--- BEGIN ---

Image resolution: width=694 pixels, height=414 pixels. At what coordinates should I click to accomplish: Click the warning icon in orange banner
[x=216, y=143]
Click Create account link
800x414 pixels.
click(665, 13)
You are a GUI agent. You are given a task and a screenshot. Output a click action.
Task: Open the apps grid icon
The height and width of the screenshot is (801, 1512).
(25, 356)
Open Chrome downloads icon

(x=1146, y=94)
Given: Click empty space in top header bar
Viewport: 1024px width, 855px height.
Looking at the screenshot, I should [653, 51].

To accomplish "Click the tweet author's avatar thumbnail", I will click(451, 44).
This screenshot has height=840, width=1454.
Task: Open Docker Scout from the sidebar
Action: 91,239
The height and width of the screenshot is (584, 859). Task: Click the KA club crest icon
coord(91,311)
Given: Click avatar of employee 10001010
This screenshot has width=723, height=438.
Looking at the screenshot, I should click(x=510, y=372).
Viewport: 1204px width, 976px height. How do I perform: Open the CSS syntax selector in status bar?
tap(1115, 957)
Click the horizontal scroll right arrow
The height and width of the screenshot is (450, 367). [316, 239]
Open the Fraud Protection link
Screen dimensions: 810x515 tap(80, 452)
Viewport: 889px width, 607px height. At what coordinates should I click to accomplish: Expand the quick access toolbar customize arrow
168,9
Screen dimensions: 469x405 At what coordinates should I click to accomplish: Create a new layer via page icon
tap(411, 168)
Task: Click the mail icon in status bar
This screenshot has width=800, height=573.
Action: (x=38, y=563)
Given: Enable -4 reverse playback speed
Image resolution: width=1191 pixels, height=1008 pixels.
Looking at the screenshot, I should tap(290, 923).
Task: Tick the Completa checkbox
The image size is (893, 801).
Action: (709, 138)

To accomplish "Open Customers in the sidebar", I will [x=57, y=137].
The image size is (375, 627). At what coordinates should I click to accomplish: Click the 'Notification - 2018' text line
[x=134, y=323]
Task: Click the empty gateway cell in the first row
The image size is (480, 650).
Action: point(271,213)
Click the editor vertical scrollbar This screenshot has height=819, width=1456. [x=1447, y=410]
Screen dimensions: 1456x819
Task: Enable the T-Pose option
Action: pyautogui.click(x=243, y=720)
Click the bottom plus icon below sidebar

--- END ---

= Exercise brief =
Format the records above as a Markdown table with the columns Number and Record line. Give each non-blank line its own row, numbered in order.

= The answer =
| Number | Record line |
|---|---|
| 1 | Image resolution: width=694 pixels, height=414 pixels. At what coordinates should I click to accomplish: Click the warning icon in orange banner |
| 2 | [x=216, y=143] |
| 3 | Click Create account link |
| 4 | 800x414 pixels. |
| 5 | click(665, 13) |
| 6 | You are a GUI agent. You are given a task and a screenshot. Output a click action. |
| 7 | Task: Open the apps grid icon |
| 8 | The height and width of the screenshot is (801, 1512). |
| 9 | (25, 356) |
| 10 | Open Chrome downloads icon |
| 11 | (x=1146, y=94) |
| 12 | Given: Click empty space in top header bar |
| 13 | Viewport: 1024px width, 855px height. |
| 14 | Looking at the screenshot, I should [653, 51]. |
| 15 | To accomplish "Click the tweet author's avatar thumbnail", I will click(451, 44). |
| 16 | This screenshot has height=840, width=1454. |
| 17 | Task: Open Docker Scout from the sidebar |
| 18 | Action: 91,239 |
| 19 | The height and width of the screenshot is (584, 859). Task: Click the KA club crest icon |
| 20 | coord(91,311) |
| 21 | Given: Click avatar of employee 10001010 |
| 22 | This screenshot has width=723, height=438. |
| 23 | Looking at the screenshot, I should click(x=510, y=372). |
| 24 | Viewport: 1204px width, 976px height. How do I perform: Open the CSS syntax selector in status bar? |
| 25 | tap(1115, 957) |
| 26 | Click the horizontal scroll right arrow |
| 27 | The height and width of the screenshot is (450, 367). [316, 239] |
| 28 | Open the Fraud Protection link |
| 29 | Screen dimensions: 810x515 tap(80, 452) |
| 30 | Viewport: 889px width, 607px height. At what coordinates should I click to accomplish: Expand the quick access toolbar customize arrow |
| 31 | 168,9 |
| 32 | Screen dimensions: 469x405 At what coordinates should I click to accomplish: Create a new layer via page icon |
| 33 | tap(411, 168) |
| 34 | Task: Click the mail icon in status bar |
| 35 | This screenshot has width=800, height=573. |
| 36 | Action: (x=38, y=563) |
| 37 | Given: Enable -4 reverse playback speed |
| 38 | Image resolution: width=1191 pixels, height=1008 pixels. |
| 39 | Looking at the screenshot, I should tap(290, 923). |
| 40 | Task: Tick the Completa checkbox |
| 41 | The image size is (893, 801). |
| 42 | Action: (709, 138) |
| 43 | To accomplish "Open Customers in the sidebar", I will [x=57, y=137]. |
| 44 | The image size is (375, 627). At what coordinates should I click to accomplish: Click the 'Notification - 2018' text line |
| 45 | [x=134, y=323] |
| 46 | Task: Click the empty gateway cell in the first row |
| 47 | The image size is (480, 650). |
| 48 | Action: point(271,213) |
| 49 | Click the editor vertical scrollbar This screenshot has height=819, width=1456. [x=1447, y=410] |
| 50 | Screen dimensions: 1456x819 |
| 51 | Task: Enable the T-Pose option |
| 52 | Action: pyautogui.click(x=243, y=720) |
| 53 | Click the bottom plus icon below sidebar |